UN STATUT DE FAVORI ENCORE TROP DUR A ASSUMER

L’Equipe de France avait pourtant réalisé des éliminatoires sensationnels en marquant 27 buts sans en prendre un seul pour un bilan de 8 victoires en 8 matches. A cela s’ajoutait en février dernier, le gain de la  SheBelieves Cup, une compétition amicale réunissant les meilleures nations au monde. Bref, elles arrivaient en terres bataves avec de la confiance par dessus les bords. Mais le sélectionneur tricolore ne cessait de répéter en conférence de presse que « la France n’avait encore rien gagné ». Un discours inquiétant tout comme le niveau de jeu affiché lors des phases de poule.

TROP DE DÉCHETS TECHNIQUES ET UN JEU TOUT EN RETENUE

Dès le match d’ouverture, les coéquipières de Wendy Renard nous ont fait des frayeurs face à une équipe d’Islande pourtant inférieure aux Bleues habituellement. Plus combatives, les Islandaises vont finir par céder à quatre minutes de la fin du temps réglementaire. A l’expérience, Eugénie Le Sommer transforme un penalty importantissime qui offre trois points à la France, qui à ce moment là de la compétition, prend la tête du groupe C, grâce à une victoire à l’arrachée.

Une fragilité défensive et un problème de finition vont coûter cher aux Bleues qui vont tout d’abord laisser deux points en route face aux Autrichiennes (1-1) puis de nouveau le même scénario quelques jours plus tard contre la Suisse (1-1). Résultat des courses : une qualification dans la douleur pour les quarts de finale et une confiance en berne avant d’affronter les rivales anglaises.

LA DOUCHE FROIDE

On s’y attendait depuis un moment mais après ce contre assassin des Anglaises conclu par l’ouverture du score (1-0), les Bleues ne reviendront pas. Peu inspirées, les filles d’Olivier Echoufni sortent de la compétition par la petite porte…

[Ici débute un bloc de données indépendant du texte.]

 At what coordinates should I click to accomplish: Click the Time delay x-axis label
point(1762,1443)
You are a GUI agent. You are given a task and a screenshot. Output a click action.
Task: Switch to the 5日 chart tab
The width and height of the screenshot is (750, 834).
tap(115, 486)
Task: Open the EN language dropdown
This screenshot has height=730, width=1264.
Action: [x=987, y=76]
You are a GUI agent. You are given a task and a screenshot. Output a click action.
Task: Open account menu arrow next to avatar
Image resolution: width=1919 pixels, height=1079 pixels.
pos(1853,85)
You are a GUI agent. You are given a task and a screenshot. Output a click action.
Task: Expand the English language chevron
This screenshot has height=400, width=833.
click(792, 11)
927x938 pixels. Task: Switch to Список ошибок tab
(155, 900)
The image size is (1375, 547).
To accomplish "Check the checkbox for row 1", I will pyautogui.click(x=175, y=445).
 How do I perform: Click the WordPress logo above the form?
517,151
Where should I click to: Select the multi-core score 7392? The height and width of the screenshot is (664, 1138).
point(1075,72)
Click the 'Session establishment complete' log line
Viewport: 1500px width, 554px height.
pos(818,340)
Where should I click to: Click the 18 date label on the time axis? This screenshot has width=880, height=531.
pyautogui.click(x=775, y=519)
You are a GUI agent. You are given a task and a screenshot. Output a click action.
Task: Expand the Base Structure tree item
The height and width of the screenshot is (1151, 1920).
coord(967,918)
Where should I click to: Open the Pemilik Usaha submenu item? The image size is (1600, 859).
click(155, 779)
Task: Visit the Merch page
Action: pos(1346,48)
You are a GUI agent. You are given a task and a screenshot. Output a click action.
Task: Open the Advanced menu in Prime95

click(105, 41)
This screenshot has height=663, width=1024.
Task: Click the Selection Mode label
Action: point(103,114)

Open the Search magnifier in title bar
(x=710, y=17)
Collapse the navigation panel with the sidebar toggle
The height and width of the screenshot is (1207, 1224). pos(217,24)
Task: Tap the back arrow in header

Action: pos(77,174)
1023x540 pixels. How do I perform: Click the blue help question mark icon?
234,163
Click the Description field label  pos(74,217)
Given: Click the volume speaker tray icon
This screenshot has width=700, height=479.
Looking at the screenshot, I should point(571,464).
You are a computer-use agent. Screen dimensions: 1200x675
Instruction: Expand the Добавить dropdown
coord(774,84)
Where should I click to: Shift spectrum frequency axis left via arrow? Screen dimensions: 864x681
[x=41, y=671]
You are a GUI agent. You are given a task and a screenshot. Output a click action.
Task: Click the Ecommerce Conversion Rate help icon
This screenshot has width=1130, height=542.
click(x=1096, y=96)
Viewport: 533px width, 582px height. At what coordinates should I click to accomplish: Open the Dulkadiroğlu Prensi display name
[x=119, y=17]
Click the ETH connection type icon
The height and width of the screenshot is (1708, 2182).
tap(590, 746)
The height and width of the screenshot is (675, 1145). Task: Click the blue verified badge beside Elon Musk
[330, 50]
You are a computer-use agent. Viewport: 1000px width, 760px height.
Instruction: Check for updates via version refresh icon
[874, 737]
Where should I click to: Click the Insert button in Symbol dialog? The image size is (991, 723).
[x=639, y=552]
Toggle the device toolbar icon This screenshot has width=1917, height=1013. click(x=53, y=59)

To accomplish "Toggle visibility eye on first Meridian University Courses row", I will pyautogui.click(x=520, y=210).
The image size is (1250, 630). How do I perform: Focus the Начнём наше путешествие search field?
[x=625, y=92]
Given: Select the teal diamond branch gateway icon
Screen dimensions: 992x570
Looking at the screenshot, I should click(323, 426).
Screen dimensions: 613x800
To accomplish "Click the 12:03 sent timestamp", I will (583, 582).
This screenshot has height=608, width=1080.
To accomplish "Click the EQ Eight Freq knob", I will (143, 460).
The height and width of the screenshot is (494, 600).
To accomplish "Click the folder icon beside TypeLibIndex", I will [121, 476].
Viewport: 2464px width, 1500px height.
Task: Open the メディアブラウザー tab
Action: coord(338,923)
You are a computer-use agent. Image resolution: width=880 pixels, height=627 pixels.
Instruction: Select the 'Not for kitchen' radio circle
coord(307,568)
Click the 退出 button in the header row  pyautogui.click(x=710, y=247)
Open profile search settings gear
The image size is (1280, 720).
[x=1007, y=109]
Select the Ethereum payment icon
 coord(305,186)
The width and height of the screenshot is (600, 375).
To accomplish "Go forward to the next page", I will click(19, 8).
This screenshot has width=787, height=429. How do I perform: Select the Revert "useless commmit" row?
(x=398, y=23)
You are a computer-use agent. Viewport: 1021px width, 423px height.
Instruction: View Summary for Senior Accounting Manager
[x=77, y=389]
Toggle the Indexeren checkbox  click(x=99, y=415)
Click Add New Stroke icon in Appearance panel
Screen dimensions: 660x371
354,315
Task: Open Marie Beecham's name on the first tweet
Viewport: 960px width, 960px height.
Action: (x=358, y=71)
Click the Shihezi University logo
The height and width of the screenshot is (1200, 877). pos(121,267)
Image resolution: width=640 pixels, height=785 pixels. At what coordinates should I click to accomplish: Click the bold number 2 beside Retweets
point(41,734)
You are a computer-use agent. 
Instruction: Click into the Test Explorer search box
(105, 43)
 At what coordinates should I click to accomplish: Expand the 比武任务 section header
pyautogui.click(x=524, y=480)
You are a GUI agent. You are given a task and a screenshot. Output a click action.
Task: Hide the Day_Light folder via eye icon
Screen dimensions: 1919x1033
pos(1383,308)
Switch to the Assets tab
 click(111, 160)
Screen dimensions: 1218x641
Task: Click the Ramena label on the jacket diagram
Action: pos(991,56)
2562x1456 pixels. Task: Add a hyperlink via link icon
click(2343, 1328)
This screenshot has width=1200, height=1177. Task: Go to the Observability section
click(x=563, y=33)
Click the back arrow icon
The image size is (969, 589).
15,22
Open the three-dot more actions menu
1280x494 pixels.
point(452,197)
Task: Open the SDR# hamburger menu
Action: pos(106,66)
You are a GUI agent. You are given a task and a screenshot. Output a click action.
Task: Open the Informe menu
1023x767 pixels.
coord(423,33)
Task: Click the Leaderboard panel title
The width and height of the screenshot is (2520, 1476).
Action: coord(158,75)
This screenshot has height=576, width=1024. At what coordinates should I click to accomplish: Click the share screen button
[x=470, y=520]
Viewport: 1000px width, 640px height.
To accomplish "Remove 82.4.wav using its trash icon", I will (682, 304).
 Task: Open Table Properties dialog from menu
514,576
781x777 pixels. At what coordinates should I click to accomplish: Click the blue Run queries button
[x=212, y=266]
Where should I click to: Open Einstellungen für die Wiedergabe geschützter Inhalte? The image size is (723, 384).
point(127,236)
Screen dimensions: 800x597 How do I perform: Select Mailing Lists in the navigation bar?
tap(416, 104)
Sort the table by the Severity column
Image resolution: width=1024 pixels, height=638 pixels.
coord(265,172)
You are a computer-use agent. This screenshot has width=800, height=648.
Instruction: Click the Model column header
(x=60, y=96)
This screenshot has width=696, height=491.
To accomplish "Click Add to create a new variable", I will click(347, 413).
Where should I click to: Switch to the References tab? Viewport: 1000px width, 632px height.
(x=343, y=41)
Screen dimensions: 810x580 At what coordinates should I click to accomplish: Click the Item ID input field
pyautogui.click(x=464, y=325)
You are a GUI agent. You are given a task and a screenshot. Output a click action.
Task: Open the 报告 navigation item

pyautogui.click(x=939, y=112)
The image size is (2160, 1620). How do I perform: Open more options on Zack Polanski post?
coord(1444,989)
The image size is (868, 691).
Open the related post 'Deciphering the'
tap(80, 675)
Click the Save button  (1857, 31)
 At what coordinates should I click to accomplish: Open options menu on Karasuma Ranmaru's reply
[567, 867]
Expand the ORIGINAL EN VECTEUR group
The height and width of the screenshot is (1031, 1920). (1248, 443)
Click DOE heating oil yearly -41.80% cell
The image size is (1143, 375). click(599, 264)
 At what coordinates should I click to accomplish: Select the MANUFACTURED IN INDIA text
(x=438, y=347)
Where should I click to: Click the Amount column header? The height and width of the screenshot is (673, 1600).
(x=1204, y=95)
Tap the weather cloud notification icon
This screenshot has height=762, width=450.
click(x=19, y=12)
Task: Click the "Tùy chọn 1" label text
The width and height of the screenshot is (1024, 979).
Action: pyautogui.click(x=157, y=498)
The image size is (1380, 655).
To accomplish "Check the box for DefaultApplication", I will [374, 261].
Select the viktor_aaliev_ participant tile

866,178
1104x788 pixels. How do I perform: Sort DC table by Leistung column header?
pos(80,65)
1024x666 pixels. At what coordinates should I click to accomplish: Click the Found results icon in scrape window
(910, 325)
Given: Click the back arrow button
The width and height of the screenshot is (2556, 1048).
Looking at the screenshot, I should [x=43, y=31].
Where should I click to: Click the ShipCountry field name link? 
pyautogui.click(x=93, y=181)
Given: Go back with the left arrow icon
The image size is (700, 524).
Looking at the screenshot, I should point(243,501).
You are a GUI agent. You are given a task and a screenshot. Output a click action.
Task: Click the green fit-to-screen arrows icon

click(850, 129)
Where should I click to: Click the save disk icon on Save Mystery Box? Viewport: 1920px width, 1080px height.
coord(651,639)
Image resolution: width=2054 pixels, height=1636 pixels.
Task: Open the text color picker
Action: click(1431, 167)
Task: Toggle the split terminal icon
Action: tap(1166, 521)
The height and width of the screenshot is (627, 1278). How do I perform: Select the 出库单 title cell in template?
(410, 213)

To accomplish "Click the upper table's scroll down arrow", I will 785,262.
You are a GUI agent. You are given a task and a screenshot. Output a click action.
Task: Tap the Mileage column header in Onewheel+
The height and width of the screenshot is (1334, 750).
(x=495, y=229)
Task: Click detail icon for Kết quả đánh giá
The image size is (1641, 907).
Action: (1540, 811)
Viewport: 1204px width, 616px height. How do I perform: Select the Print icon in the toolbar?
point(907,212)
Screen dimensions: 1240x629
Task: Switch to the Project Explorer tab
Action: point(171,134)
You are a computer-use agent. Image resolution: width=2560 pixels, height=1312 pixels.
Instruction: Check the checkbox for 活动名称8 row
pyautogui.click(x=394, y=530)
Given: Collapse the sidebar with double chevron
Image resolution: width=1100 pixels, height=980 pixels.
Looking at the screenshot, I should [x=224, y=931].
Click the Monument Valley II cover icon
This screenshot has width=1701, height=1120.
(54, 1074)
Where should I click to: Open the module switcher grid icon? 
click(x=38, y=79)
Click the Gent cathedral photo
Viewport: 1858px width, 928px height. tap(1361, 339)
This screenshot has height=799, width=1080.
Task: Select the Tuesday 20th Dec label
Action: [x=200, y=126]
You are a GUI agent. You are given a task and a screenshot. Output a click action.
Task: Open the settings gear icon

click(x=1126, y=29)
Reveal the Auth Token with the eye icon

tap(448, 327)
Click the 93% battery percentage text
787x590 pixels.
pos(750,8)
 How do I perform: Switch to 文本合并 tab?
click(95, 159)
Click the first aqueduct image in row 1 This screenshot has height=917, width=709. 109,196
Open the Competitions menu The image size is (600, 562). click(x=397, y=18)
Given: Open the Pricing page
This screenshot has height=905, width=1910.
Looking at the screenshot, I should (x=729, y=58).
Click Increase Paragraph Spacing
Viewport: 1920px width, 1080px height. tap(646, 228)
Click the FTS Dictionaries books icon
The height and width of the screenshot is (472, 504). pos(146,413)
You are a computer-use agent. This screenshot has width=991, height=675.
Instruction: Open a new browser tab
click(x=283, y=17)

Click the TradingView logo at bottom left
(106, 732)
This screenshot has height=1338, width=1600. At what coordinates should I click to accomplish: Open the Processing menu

LA JEUNESSE PREND LA RELÈVE

Désormais, tous les regards sont tournés vers 2019 avec en ligne de mire une entrée dans le dernier carré de la compétition. Le président de la FFF, Noël Le Graët, a confirmé qu’Olivier Echouafni serait encore de l’aventure dans 2 ans malgré des objectifs non atteints cette année. La seule à quitter le navire est Camille Abily. A 32 ans, la lyonnaise laisse sa place aux jeunes pousses comme Grace Geyoro (20 ans), Sakina Karchaoui (21 ans), Ève Perisset (22 ans), Clarisse Le Bihan (22 ans), Kadidiatou Diani (22 ans), Griedge Mbock (22 ans) ou encore Claire Lavogez (23 ans).

A TRÈS VITE…

Nous aurons bientôt l’occasion de revoir les filles de l’Equipe de France sur un terrain de football puisque la Fédération a annoncé il y a quelques jours la programmation de deux matchs amicaux. Tout d’abord, les Bleues seront confrontées à la Colombie le 15 septembre prochain à 21 h au Stade Michel d’Ornano de Caen. Il y aura ensuite un match face à l’Espagne le 18 septembre à 21 h au Stade de l’Épopée à Calais. Ces deux rencontres auront pour but de retrouver un peu de confiance et de commencer les grands chantiers avant le Mondial.